* _Your goal_: Copy from the listing, word for word, the lines that begin at the one containing "The image size is (888, 587)." and stop after the one containing "repost-count: 8 is", including both. Leave the pictures out of your answer.
Data for review section start
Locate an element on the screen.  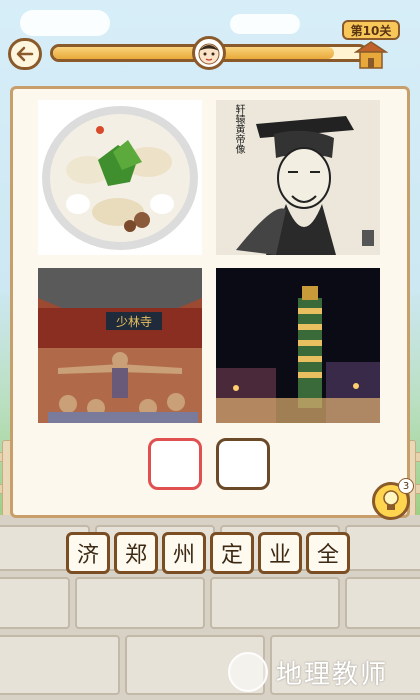
temple-icon is located at coordinates (371, 55).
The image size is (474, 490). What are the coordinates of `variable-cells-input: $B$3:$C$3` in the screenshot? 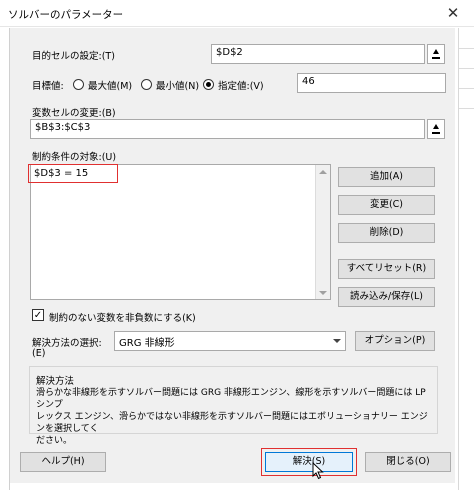 It's located at (228, 129).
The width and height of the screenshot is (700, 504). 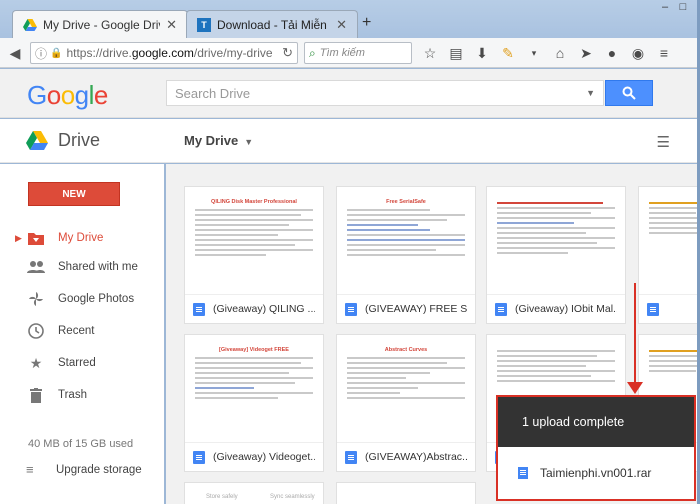 I want to click on sidebar-item-my-drive: ▶ My Drive, so click(x=82, y=238).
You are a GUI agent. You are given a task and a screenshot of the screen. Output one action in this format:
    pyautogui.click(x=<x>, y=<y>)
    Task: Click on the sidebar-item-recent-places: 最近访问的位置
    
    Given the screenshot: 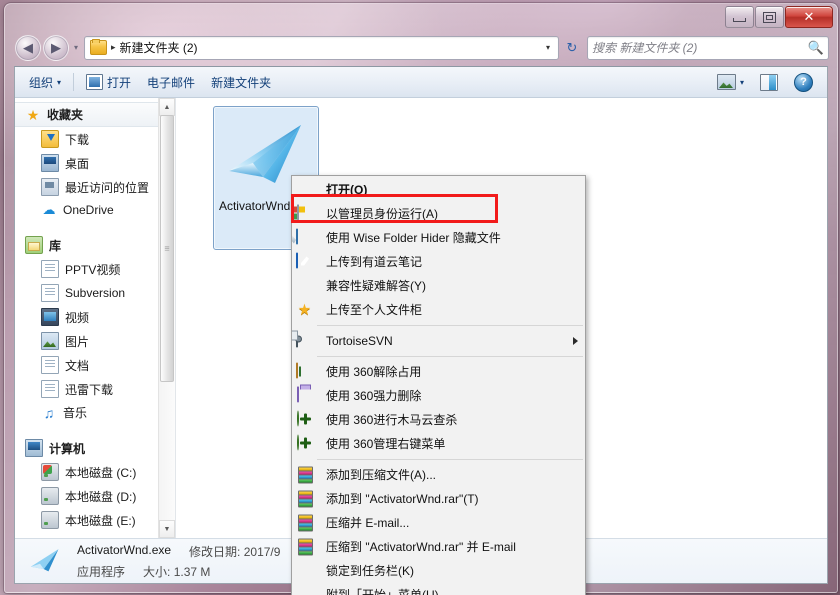 What is the action you would take?
    pyautogui.click(x=95, y=187)
    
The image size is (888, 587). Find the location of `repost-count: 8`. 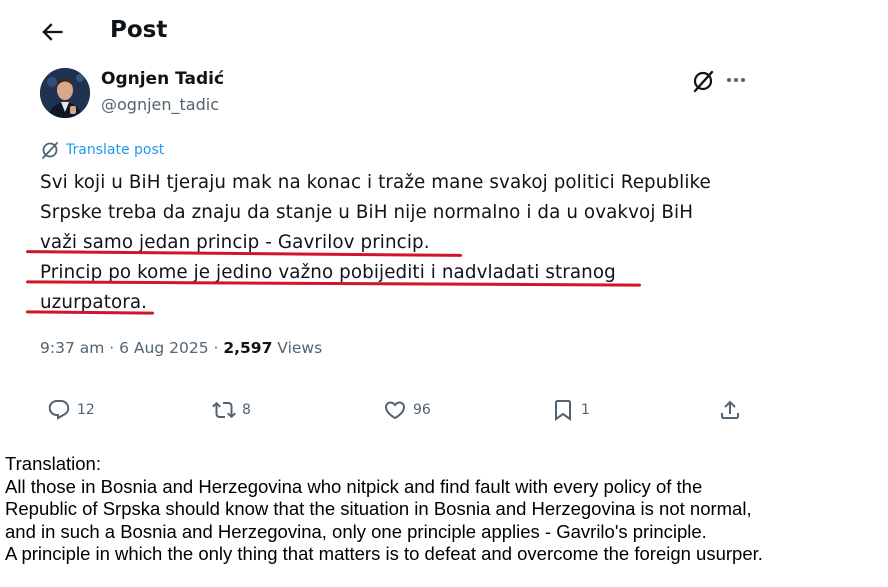

repost-count: 8 is located at coordinates (246, 410).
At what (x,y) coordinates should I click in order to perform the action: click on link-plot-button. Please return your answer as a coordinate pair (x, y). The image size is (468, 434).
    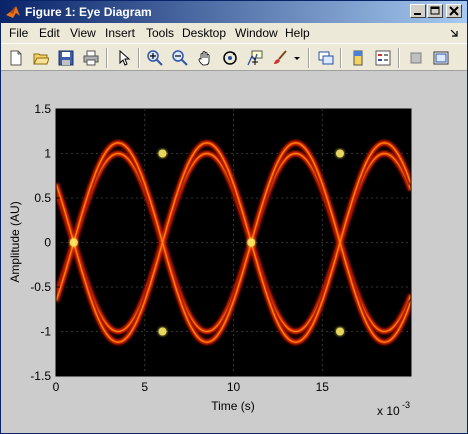
    Looking at the image, I should click on (326, 58).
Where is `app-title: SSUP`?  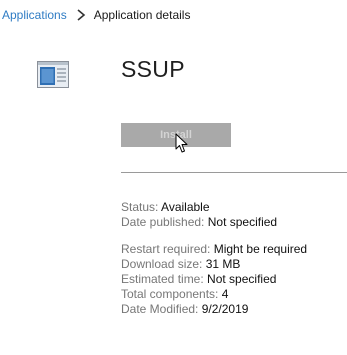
Data for review section end
* _Answer to this task_:
The image size is (888, 587). Find the location of `repost-count: 8`. 

repost-count: 8 is located at coordinates (246, 410).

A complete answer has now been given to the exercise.